Domain of Applicability
Bivalve populations which employ a broadcast spawning strategy for reproduction appear to be susceptible, including several 'invasive' species: zebra mussels, dark false mussels, and mediterranean mussels. Several species of clams and scallops also release viable gametes upon exposure to serotonin reuptake inhibitors or serotonin.
Essentiality of the Key Events
Biological plausibility: Biological plausibility refers to the structural or funtional relationships between the key events based on our understanding of 'normal biology'. Nerves immunoreactive to serotonin have been identified in the CNS and gonads of scallops and clams (e.g., Natsutani and Nomura, 1986; Masseau et al., 2002; Siniscalchi et al., 2004). Serotonin-reactive sites are also present on the surfaces of bivalve oocytes and serotonin controls germinal vesicle breakdown and, in at least some species, the progression from prophase to metaphase I (Hirai et al., 1994; Fong et al., 1994; Alvarado-Alvarez et al.,1996). Thus, the link between antagonising the serotonin reuptake transporter, which results in longer residence time of serotonin in synaptic junctions and increased serotonerigic signalling, and increased spawning and reproductive success is highly plausible.

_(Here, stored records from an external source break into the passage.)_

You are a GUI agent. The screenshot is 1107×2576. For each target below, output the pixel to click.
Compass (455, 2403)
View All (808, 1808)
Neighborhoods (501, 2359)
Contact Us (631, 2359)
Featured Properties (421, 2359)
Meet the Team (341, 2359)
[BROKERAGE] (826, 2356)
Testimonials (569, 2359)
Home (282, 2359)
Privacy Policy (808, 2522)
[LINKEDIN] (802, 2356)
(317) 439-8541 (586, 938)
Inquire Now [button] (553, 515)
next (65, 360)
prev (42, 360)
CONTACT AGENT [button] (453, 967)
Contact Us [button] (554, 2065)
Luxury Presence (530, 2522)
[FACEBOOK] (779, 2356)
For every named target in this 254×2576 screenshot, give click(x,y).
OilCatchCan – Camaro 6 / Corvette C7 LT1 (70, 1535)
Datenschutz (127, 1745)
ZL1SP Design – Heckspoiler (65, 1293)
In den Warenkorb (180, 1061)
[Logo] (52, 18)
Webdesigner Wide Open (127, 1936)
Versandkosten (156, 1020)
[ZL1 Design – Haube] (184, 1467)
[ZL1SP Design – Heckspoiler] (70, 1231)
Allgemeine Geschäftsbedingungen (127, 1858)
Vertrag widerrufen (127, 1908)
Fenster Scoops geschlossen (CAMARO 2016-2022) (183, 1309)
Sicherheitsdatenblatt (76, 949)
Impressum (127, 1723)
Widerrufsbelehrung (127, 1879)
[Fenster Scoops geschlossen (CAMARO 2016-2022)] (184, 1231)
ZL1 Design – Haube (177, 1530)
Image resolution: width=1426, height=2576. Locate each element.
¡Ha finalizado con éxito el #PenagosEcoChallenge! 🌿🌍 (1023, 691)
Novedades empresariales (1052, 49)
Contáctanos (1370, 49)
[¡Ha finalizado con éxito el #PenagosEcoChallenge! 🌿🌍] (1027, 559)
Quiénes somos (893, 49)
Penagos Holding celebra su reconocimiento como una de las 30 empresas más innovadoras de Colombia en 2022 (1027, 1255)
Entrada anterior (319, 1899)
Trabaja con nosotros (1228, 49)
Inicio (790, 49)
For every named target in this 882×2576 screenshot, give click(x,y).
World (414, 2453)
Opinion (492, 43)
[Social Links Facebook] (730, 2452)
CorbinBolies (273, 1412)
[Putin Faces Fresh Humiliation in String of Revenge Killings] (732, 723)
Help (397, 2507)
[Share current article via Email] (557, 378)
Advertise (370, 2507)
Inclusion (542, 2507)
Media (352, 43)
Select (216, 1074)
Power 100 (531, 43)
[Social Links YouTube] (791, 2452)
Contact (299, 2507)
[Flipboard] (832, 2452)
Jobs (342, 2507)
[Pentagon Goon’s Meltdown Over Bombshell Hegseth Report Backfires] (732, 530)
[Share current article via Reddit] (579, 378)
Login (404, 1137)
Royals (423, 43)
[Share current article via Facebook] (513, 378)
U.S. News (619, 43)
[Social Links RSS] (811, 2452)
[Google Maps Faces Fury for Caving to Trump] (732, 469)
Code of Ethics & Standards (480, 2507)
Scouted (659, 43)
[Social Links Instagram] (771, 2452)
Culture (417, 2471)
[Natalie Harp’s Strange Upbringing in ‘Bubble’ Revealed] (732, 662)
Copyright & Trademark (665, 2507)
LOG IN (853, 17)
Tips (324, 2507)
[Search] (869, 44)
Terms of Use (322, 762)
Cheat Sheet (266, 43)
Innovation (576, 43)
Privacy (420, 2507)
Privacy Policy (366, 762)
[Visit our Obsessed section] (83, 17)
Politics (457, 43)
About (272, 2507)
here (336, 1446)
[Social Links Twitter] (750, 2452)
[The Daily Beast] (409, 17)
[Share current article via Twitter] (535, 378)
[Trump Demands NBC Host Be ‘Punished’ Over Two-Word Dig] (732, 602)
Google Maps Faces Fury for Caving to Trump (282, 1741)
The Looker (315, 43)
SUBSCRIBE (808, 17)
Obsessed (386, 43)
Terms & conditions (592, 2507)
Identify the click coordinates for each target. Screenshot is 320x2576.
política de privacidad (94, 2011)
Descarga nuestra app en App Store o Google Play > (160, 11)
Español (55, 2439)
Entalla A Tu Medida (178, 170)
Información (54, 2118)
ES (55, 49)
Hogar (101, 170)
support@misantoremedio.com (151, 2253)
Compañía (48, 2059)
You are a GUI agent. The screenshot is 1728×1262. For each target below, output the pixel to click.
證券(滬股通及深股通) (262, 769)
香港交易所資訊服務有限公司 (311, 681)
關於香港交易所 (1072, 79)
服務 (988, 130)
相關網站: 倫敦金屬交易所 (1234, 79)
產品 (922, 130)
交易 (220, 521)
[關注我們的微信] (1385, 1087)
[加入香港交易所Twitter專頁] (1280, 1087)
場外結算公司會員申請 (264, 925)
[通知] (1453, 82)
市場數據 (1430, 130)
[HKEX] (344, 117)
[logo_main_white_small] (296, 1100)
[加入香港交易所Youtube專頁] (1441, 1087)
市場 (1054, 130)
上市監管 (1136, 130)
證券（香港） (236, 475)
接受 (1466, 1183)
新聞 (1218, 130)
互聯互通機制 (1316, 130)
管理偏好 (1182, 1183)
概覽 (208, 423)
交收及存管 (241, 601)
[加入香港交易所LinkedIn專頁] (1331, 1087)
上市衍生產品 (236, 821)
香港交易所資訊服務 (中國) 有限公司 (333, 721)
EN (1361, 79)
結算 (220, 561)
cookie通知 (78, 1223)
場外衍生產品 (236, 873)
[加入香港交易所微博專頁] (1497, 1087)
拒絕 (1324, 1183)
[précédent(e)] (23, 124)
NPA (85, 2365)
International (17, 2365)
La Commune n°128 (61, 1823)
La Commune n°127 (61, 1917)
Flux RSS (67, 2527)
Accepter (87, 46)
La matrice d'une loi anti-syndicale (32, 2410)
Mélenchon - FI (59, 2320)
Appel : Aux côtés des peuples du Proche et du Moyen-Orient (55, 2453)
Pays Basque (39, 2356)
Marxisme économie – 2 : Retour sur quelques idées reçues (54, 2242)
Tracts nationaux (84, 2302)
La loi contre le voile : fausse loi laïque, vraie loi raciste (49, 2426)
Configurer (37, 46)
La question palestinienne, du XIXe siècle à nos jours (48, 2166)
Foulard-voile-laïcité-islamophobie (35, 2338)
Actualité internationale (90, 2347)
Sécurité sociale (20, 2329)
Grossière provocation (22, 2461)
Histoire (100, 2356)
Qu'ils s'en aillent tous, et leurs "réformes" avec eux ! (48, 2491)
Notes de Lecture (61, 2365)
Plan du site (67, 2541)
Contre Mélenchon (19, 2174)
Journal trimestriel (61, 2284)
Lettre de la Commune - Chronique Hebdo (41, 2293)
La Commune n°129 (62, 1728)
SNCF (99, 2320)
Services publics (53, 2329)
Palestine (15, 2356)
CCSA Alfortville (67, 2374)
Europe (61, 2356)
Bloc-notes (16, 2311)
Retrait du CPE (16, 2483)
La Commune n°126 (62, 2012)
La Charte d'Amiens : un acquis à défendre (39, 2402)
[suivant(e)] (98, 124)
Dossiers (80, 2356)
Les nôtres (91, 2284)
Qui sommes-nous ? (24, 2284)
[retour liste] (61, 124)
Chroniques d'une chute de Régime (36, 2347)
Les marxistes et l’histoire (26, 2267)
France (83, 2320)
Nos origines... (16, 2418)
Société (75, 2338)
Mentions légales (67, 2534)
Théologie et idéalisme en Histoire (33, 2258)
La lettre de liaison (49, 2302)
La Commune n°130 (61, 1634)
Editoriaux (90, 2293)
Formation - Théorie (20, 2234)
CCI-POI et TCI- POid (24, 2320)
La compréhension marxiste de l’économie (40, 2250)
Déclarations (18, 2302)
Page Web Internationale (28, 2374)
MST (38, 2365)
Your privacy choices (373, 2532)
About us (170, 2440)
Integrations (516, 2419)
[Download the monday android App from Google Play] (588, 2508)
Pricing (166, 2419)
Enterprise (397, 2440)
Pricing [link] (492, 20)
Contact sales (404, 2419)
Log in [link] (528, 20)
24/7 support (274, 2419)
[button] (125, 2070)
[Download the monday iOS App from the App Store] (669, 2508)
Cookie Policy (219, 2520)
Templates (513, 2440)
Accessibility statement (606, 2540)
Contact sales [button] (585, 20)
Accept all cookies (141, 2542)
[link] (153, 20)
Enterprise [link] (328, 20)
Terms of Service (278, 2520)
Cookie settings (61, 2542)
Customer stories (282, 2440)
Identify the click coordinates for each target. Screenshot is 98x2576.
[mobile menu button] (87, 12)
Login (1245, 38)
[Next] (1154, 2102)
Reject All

Dose-response concordance: While there are abundant studies in many species of bivalves indicating exposure to various serotonin reuptake inhibitors or to serotonin results in spawning in both males and females, there are not many direct comparisons available of the concentrations required to trigger upstream events vs concentrations required to trigger downstream events.
Exposure effects are not only concentration-dependent, but also season-dependent (see Ram et al., 1993). Spawning in males appears to be more sensitive to increased serotonin than in females, at least in fingernail clams, surf clams, dark false mussels and zebra mussles (see table and references).
Considerations for Potential Applications of the AOP (optional)
The reproductive sensitivity of many bivalves has been well-sutdied. For commercially-important species, some aquaculture facilities employ fluoxetine or other SSRIs to promote reproduction. Potential future applications of this AOP may involve pharmacological control of invasive species.